• **Exercise prompt**
Rewrite the records from the line containing "You are a computer-use" through the end of the records, inclusive, with their requests, and shift every coordinate in the answers by adding 62 to it.

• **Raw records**

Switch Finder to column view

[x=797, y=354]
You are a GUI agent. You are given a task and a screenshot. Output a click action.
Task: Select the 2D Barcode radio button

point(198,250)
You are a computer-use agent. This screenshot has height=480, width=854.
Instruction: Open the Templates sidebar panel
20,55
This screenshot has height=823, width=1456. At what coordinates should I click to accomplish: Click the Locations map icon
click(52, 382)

• **Reply**
You are a computer-use agent. This screenshot has height=480, width=854.
Instruction: Open the Templates sidebar panel
82,117
This screenshot has height=823, width=1456. At what coordinates should I click to accomplish: Click the Locations map icon
click(114, 444)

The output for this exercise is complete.